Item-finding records
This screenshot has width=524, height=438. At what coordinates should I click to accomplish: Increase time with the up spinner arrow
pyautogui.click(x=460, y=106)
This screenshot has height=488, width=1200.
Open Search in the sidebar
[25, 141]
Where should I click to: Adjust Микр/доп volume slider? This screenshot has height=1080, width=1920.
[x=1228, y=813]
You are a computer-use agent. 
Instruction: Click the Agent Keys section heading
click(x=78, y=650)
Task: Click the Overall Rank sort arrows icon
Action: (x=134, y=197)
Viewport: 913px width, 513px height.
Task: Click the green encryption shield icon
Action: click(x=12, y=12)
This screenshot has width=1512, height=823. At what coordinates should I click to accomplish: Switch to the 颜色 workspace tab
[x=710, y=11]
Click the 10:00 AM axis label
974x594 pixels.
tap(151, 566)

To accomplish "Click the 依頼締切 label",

→ **PROBLEM TO SOLVE**: Copy these records line for line, with no changes.

→ **WRITTEN SOLUTION**:
This screenshot has width=524, height=438. At what coordinates should I click to accomplish: Increase time with the up spinner arrow
pyautogui.click(x=460, y=106)
This screenshot has height=488, width=1200.
Open Search in the sidebar
[25, 141]
Where should I click to: Adjust Микр/доп volume slider? This screenshot has height=1080, width=1920.
[x=1228, y=813]
You are a computer-use agent. 
Instruction: Click the Agent Keys section heading
click(x=78, y=650)
Task: Click the Overall Rank sort arrows icon
Action: (x=134, y=197)
Viewport: 913px width, 513px height.
Task: Click the green encryption shield icon
Action: click(x=12, y=12)
This screenshot has width=1512, height=823. At what coordinates should I click to accomplish: Switch to the 颜色 workspace tab
[x=710, y=11]
Click the 10:00 AM axis label
974x594 pixels.
tap(151, 566)

To accomplish "Click the 依頼締切 label",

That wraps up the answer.